Ateliers internationaux au 10ème Afrika Filmfestival Leuven 2005
Afrika Filmfestival Leuven, le 15 juin 2005, publié le 15/07/2005
Ce 30 mai 2005 se tenait l’atelier sur la production audiovisuelle au Rwanda.
Plusieurs films, réalisés entre autres par des Rwandais, étaient programmés. Lors de la table ronde, il est apparu, à la surprise de certains, que le Rwanda, comme la grande majorité des pays d’Afrique, possède une télévision nationale. Télévision qui produit non seulement des programmes d’information, des débats politiques et autres, mais aussi des clips, des spots publicitaires ainsi que des captations d’événements culturels et religieux, etc.
Le Rwanda, compte un très petit nombre de maisons de production privées : elles sont actuellement au nombre de trois :
1. KEMIT, qui non seulement produit des films, mais forme aussi des jeunes à la réalisation, au montage et à l’écriture de scénarii. Kemit est une association sans but lucratif qui travaille à la construction d’un regard personnel sur la réalité et à la transmission de son message au moyen de l’outil audiovisuel. Cela se justifie par le fait que l’histoire du cinéma au Rwanda reste balbutiante. Quelques timides tentatives ça et là ne suffisent pas à créer une véritable dynamique de production, seule capable d’installer dans la durée une véritable création cinématographique nationale. Cette association est consciente que les jeunes talents, en dépit de leur inébranlable volonté de créer et de produire, manquent d’espace d’expression et de cadre de formation. Or, les arts et plus particulièrement ceux du spectacle, sont l’expression de la culture des peuples. Il est fondamental - surtout dans le contexte du Rwanda post-génocide, de faire émerger des talents maîtrisant les outils techniques et artistiques leur permettant de faire partager au monde leurs visions du monde d’hier, d’aujourd’hui et pourquoi pas une projection de celui de demain. Kemit, qui existe depuis 4 ans déjà, répond à la nécessité de mettre sur pied un cadre de travail qui offre la possibilité à ceux qui le souhaitent, de se former sur place, tout en ayant accès à un outil de production professionnel, moderne et répondant aux normes internationales.

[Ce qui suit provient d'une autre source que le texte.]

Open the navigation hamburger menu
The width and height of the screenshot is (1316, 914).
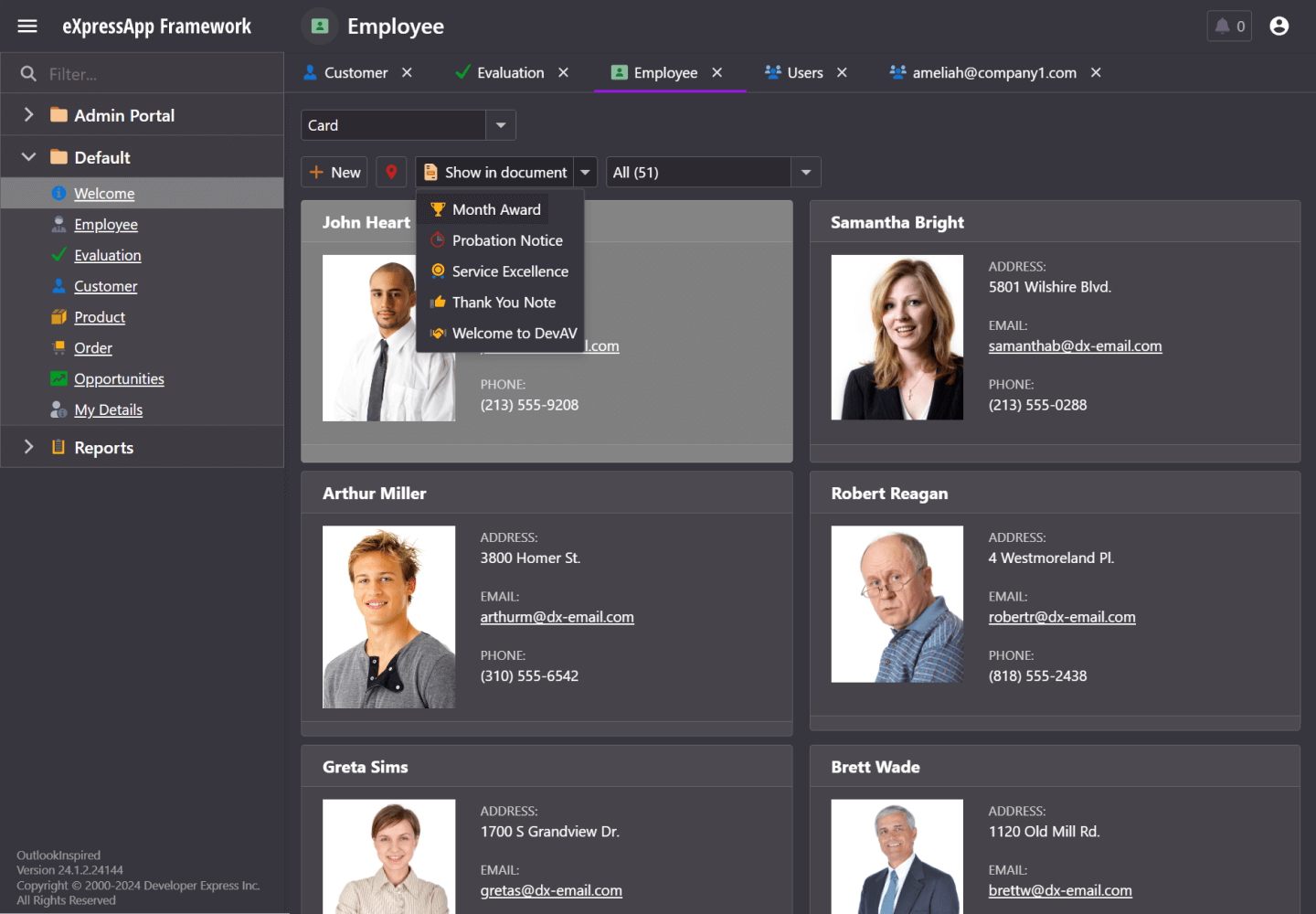27,26
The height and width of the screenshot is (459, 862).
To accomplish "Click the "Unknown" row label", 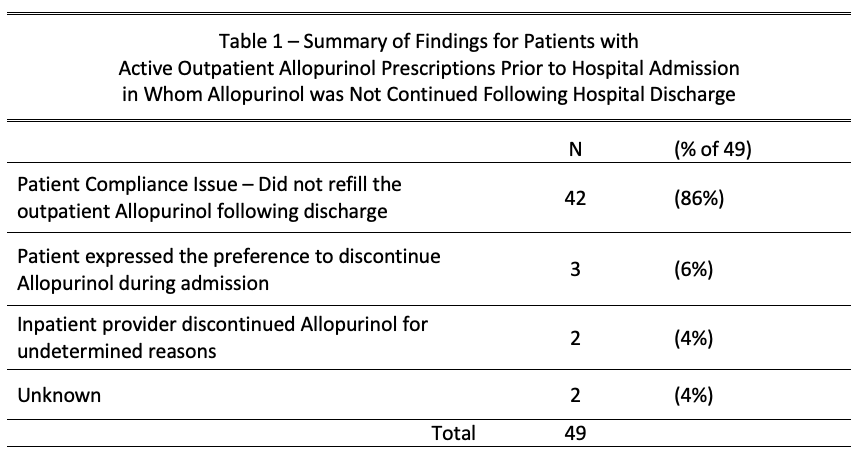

C’est dans cet espace que sont nés les films " Isugi ", une fiction de 25 minutes et " Goretti ", un documentaire de 15 minutes.. Dans une interview, la scénariste Melle Diane Girimbabazi explique que la production est destinée à la population rwandaise, qui est majoritairement analphabète, et qu’avec le son et l’image du cinéma, elle est ses collaborateurs veulent conscientiser et éduquer. Pour elle, il est clair qu’il faudrait plus de soutien aux artistes. "Leur rôle est primordial" dit-elle..
Kemit dispose d’une salle de formation qui peut accueillir 15 à 20 personnes et les informations sont structurées en modules et peuvent être adaptées à la demande. Jusqu’en 2005, plus de 125 personnes ont déjà bénéficié d’un stage de formation au sein de Kemit dans différents domaines.
Avec quatre autres étudiants de l’École de journalisme de l’Université du Rwanda, Diane Girimbabazi, a déjà créé en 2004 le " Cinema For Development " (CFD,) avec pour objectif de former, informer et divertir la population avec le cinéma. Grâce à l’École de Journalisme qui accepte de mettre son matériel à la disposition des étudiants, le CFD essaie de produire ses propres films en commençant par les films éducatifs. Le CFD cherche des soutiens.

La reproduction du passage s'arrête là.